Teenage Dream

We’re rocking the same nail lacquer on our toes.

Ordering the same thing for lunch.

Telling stories with the same spastic limbs.

Ending sentences with the same last-word emphasis.

She shows me her car, her high school, the boutique where she works weekends.

We find ourselves gushing over statement tees and scoffing in unison at the spandex.

By the time we duck into a photo booth, she seems like someone with whom I’ve exchanged a thousand postcards and emails.

Over afternoon coffee, we swap stories about parents and besties and our three-letter nicknames.

At dusk, I meet her lovely sisters and adorably shy 8-foot boyfriend.

By sunset, I’m climbing the stairs of the home where she’s spent her teenage years.

I take a step into her bedroom—and halt.

The color scheme, the giant photo collage, the logo shopping bags:

This.

 Is.

 My.

High.

School.

Room.

I’ve decorated seven bedrooms since, but it’s this one I remember best.

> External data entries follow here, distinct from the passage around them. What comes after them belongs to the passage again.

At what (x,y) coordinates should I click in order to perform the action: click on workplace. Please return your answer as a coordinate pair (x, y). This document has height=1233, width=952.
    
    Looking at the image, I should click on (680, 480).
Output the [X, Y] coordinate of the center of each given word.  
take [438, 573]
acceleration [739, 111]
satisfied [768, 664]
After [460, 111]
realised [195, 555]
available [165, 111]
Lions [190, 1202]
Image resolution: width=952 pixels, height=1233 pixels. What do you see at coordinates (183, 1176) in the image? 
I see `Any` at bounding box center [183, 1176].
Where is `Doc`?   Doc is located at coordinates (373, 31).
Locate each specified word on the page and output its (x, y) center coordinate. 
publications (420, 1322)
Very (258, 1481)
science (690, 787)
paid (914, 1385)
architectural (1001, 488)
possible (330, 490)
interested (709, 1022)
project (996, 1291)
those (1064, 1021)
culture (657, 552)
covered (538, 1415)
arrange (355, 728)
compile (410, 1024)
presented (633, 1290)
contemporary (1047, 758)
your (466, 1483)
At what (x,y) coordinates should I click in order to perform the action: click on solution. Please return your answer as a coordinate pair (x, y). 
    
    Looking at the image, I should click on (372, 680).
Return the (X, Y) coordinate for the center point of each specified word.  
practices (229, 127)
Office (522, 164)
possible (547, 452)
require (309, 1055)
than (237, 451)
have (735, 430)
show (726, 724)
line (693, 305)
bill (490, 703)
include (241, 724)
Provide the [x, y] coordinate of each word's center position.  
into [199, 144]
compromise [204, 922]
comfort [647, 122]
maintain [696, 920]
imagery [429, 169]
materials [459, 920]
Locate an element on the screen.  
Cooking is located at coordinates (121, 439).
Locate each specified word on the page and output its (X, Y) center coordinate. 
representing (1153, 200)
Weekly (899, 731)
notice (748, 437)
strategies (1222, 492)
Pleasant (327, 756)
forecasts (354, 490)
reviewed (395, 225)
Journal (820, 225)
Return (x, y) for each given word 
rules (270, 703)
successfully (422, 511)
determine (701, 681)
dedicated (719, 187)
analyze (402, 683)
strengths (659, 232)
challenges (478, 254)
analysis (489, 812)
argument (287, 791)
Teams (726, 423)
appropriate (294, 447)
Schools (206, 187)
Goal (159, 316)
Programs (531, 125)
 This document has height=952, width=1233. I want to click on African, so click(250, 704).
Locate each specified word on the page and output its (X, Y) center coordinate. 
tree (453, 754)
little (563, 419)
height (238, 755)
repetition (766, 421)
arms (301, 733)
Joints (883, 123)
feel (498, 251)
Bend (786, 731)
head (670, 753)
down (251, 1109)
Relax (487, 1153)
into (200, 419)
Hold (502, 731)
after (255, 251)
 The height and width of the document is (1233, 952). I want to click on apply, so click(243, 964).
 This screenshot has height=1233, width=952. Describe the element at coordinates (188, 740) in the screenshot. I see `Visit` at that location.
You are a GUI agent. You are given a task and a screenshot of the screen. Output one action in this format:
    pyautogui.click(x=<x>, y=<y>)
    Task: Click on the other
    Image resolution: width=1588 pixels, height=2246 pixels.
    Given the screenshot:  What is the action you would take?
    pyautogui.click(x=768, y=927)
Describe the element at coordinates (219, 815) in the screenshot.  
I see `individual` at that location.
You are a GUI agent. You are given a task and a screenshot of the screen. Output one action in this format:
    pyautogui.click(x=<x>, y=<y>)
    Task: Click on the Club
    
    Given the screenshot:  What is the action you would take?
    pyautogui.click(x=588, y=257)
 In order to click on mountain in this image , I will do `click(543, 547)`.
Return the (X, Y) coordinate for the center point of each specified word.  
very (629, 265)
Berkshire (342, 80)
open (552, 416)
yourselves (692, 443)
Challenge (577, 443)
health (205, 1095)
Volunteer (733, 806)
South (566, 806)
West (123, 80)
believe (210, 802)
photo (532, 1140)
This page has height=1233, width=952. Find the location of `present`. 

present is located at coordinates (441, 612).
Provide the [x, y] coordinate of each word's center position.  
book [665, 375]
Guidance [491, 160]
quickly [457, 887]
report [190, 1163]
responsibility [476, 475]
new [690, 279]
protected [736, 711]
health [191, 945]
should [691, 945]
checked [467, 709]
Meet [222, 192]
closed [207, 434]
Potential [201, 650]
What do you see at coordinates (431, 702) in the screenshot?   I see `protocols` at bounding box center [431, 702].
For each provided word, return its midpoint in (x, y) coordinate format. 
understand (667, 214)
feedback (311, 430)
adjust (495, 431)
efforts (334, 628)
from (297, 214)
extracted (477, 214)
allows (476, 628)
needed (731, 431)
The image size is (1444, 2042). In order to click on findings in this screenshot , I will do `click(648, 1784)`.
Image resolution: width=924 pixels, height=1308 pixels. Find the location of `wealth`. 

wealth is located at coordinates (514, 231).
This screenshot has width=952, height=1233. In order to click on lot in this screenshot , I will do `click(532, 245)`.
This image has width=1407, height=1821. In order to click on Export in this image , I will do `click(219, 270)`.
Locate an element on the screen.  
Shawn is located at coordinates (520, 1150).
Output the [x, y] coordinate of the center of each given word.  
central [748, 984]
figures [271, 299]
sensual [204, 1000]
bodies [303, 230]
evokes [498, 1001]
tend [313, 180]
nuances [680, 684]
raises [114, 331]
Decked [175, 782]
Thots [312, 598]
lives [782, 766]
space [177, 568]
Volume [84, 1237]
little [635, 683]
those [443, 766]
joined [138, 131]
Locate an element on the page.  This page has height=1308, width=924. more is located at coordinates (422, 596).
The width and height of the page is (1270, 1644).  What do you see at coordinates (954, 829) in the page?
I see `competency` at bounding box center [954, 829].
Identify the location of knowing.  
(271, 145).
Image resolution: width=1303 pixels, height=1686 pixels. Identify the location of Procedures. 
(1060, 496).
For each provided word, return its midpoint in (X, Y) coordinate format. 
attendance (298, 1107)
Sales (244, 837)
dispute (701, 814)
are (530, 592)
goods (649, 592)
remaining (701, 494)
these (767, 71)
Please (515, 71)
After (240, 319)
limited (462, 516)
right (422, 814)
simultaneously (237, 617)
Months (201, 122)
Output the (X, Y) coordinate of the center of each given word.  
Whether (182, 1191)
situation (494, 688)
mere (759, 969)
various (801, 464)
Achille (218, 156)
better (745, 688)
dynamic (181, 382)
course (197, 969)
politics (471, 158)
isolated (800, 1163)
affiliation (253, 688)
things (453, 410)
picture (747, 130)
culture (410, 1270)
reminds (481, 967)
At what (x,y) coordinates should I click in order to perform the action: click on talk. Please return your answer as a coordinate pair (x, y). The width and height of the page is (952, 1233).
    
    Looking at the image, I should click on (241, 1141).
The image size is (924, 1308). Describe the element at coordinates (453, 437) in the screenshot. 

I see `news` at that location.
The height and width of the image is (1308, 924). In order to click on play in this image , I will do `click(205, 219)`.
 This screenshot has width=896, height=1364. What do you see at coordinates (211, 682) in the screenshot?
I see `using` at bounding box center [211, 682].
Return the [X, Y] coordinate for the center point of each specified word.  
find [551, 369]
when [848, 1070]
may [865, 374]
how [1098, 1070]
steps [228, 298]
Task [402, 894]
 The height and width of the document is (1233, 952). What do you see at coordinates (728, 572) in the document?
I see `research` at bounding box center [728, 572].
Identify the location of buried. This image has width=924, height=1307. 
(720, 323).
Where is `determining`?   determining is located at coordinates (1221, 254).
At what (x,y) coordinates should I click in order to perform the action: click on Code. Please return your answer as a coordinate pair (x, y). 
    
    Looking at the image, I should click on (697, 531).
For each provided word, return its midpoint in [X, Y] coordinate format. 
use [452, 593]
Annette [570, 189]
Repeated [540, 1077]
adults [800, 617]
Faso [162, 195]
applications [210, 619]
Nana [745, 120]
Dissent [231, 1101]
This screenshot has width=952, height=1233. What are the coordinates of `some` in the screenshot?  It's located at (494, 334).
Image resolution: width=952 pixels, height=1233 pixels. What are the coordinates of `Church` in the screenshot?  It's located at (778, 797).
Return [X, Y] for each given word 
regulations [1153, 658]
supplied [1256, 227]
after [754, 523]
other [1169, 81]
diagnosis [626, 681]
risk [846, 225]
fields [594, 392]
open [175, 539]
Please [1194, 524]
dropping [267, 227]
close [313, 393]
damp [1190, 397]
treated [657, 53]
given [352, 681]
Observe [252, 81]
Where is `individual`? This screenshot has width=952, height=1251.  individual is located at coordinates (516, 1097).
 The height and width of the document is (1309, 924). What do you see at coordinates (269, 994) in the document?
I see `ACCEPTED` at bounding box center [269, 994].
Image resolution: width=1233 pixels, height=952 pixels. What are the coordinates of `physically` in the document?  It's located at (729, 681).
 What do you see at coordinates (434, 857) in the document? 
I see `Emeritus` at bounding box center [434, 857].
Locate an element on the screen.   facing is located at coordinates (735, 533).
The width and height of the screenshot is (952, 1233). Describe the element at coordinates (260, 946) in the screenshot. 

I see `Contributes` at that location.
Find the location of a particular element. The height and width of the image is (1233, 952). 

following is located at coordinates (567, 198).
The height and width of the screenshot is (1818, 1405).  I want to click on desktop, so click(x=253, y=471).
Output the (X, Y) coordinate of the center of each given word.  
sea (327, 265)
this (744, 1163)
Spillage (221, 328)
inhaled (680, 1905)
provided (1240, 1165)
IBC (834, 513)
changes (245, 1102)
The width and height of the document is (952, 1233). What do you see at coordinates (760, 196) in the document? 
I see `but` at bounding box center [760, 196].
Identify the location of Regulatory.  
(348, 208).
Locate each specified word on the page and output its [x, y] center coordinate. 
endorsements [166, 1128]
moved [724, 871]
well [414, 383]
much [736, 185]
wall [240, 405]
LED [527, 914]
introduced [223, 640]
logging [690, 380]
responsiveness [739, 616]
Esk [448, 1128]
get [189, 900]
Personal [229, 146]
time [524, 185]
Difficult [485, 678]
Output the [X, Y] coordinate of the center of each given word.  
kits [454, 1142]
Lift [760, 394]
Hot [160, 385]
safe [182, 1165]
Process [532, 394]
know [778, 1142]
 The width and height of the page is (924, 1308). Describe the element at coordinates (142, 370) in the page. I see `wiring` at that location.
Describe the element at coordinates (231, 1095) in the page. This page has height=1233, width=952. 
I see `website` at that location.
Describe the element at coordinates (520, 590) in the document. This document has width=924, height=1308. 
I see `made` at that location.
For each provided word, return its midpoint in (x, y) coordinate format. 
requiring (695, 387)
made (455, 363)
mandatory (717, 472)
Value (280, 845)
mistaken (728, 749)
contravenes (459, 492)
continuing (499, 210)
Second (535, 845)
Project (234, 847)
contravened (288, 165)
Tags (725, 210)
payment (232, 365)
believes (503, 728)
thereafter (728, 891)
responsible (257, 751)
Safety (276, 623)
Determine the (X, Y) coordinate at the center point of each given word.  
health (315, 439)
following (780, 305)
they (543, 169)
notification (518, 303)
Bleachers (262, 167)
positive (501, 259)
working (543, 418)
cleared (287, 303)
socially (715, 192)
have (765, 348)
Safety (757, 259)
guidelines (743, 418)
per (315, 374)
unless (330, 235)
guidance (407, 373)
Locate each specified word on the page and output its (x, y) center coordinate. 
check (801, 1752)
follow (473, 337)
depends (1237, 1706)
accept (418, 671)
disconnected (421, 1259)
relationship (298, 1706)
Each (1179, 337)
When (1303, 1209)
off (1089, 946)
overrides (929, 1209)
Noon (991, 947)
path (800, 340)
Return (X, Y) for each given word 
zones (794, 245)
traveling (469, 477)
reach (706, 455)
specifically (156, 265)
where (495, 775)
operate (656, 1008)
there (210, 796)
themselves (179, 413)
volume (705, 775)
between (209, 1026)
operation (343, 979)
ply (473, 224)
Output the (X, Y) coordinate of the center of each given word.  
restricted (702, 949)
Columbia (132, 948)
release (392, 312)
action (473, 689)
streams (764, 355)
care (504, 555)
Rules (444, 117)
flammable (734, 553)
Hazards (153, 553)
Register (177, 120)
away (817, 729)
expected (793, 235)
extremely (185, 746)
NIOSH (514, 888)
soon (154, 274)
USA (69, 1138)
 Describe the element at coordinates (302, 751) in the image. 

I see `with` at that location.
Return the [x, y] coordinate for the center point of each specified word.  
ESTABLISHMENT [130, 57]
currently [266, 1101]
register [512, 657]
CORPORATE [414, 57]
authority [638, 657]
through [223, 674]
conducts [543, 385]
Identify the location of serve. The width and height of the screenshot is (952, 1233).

She shows me her closet organized by color and points out pictures of her late hamster.

In this moment, in this room: I feel exactly her age.

And exactly twice her age.

The paradox continues into the night: when I joyfully reunite with her parents, when I join the hysterics of dinner with 12 of her friends, and finally, when we pull on twin sets of pajamas and fall asleep discussing the merits of Justin Beiber’s documentary.